Are kids being considered in the health care reform arena?

April 1, 2012

Child health advocates need to be at the table now for health care reform at the state and local levels, according to one expert.

Child health advocates need to be at the table now for health care reform at the state and local levels, said Fan Tait, MD, associate executive director of the American Academy of Pediatrics (AAP).

Tait, who spoke at February's Association of Maternal and Child Health Programs Annual Meeting in Washington, DC, cited the health home provision of the Patient Protection and Affordable Care Act of 2010 (PPACA) as one place to start.

Tait says advocates need to be present as these programs are forming to ask: "What about the kids? What about the families? Excuse me, what about the kids?"

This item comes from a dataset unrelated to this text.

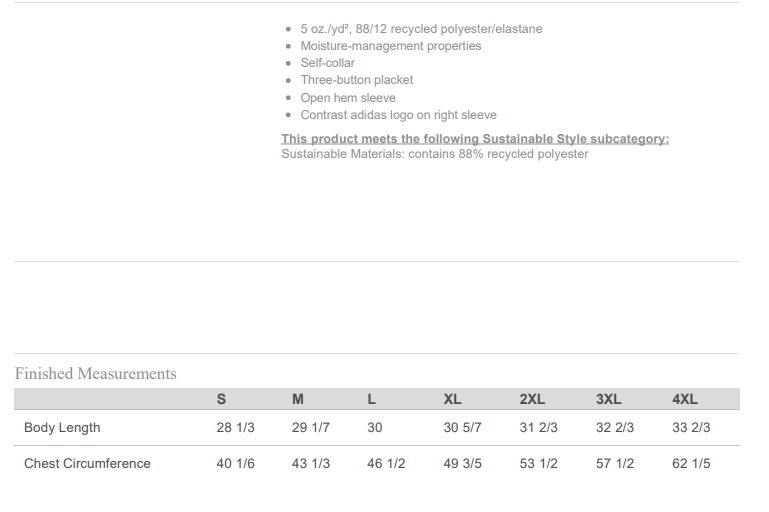Click the XL size column header
Viewport: 769px width, 512px height.
click(x=452, y=399)
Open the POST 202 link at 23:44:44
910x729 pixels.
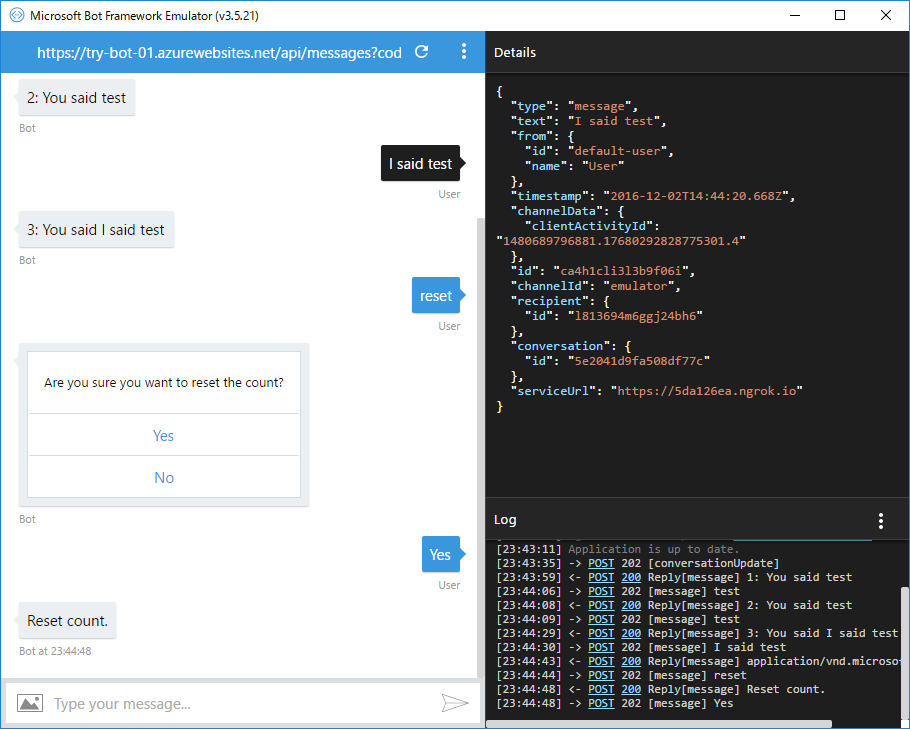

Tait said that health home child advocates are often thinking children, but organizers at the state level are thinking about dual eligibles (low-income elderly and persons with disabilities who are enrolled in both Medicare and Medicaid) and adults.

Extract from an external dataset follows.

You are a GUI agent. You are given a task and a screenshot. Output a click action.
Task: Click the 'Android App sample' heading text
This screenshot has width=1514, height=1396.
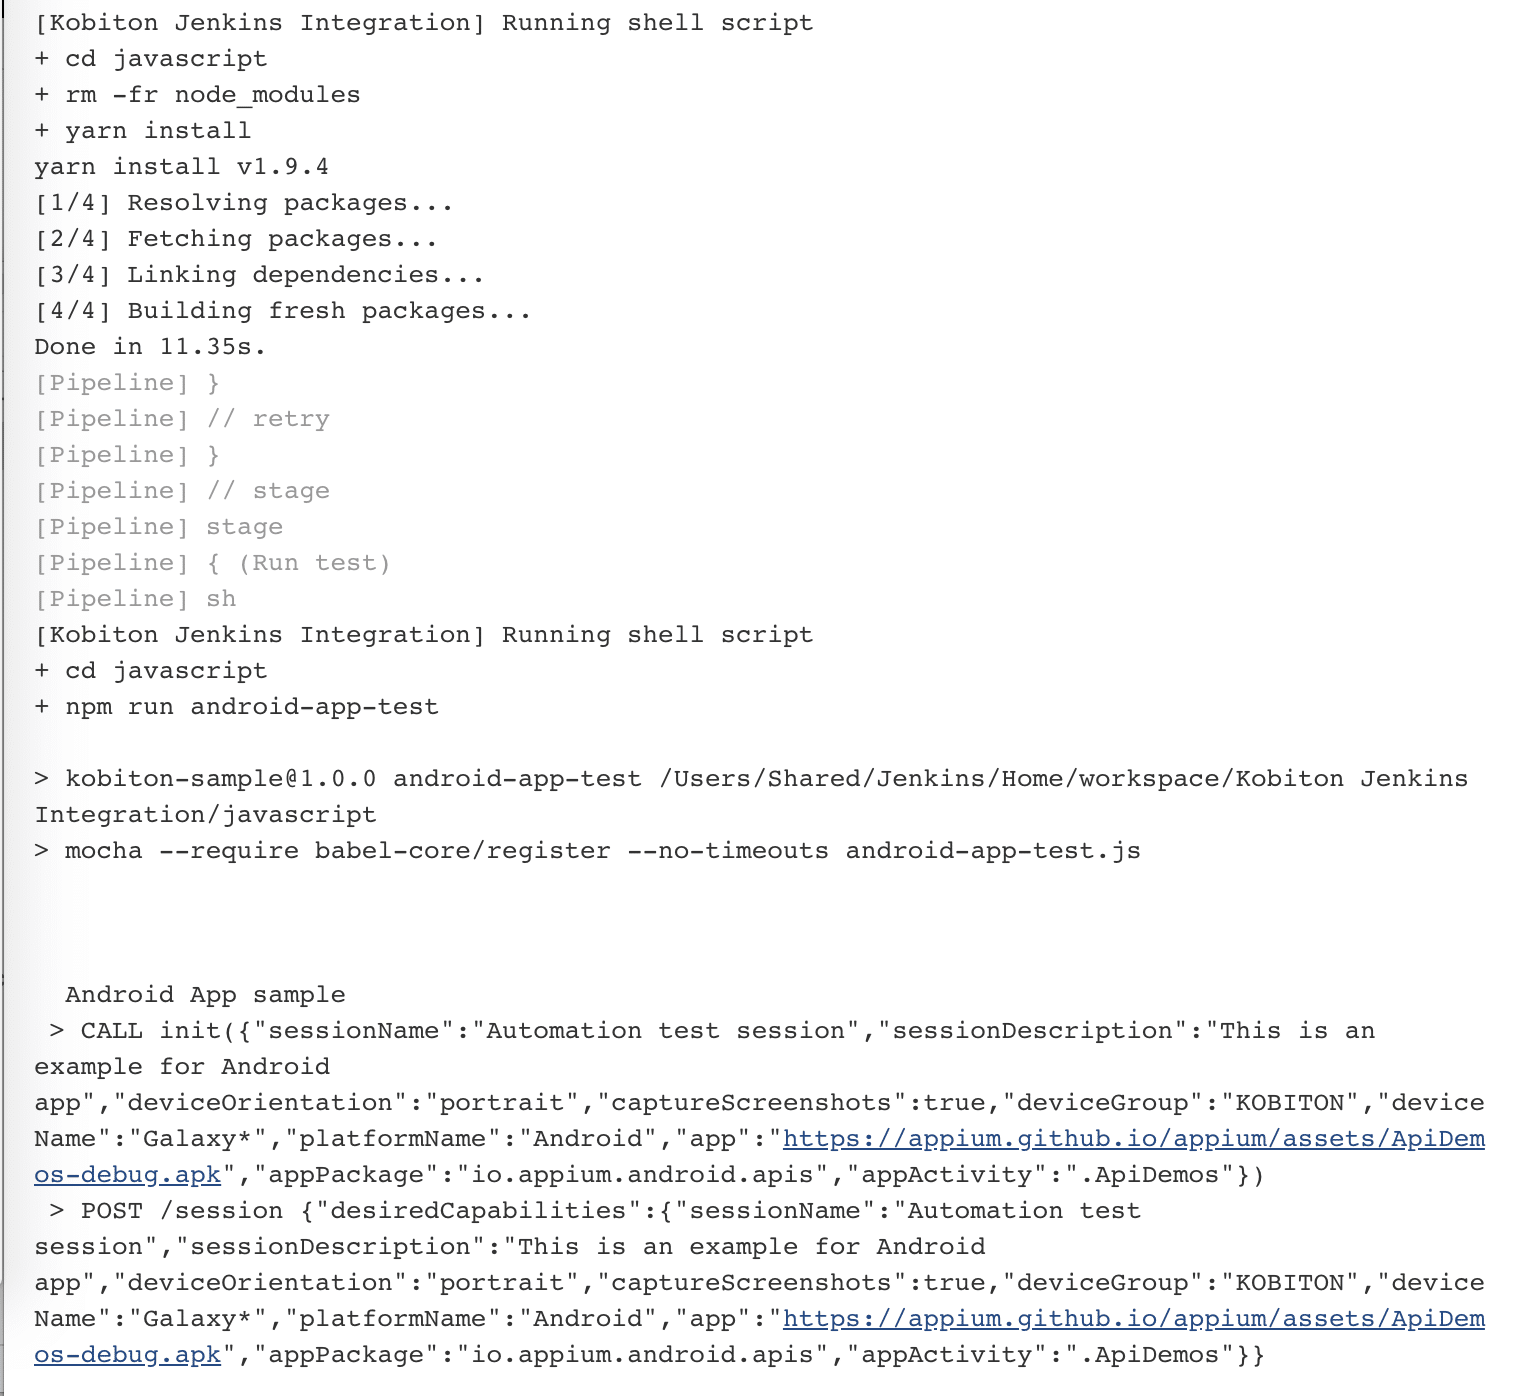[x=205, y=995]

Another part of health care reform where involvement is critically important, said Tait, is the work under the new Center for Medicare and Medicaid Innovation (CMMI), which was created to find new ways to improve care and lower costs.

One of the largest CMMI efforts is the Health Care Innovation Challenge, due to start at the end of March, that will provide 3-year grants of $1 million to $30 million to test new health care delivery and payment models. Participants can include providers, payers, local governments, and multipayer collaboratives.

Grant applications are due this June. Applicants can be obstetric care providers, state Medicaid agencies, Medicaid managed-care organizations, and conveners in partnership with other applicants.

Tait said that child advocates should be looking at the CMMI's Strong Start for Mothers and Newborns program, which will focus on reducing early elective deliveries and testing new prenatal approaches.

Accountable Care Organizations (ACOs), organizations of health care providers that agree to be accountable for the quality, cost, and overall care of beneficiaries, are other key pieces of the PPACA. There is funding for a pediatric accountable care demonstration under Medicaid. Tait told her audience, "Primary care has to take the lead in this, has to be at the table." But often, she warned, it's hospitals and "big players" who are rolling out these programs.

Child advocates should be involved in the development of the state insurance exchanges part of the PPACA and bring AAP's Bright Futures guidelines for prevention and health promotion with them, Tait stressed. The exchanges, she said, are deciding on the health benefits packages and other elements that everyone will have to live with.

National players that child advocates need to be working with include the Centers for Medicare and Medicaid Services and the Department of Health and Human Services' Office of Consumer Information and Oversight, among others.

Others who need to be a part of the discussion include state AAP chapters, Medicaid and the Children's Health Insurance Program agencies, state legislators, governors, and state agencies, commissions, or offices of implementation, Tait said.

She also noted that the Patient-Centered Primary Care Collaborative, the primary advocacy group for the medical home, now has more than 800 members. She suggested advocates find out which of those are in their state and ask for their help.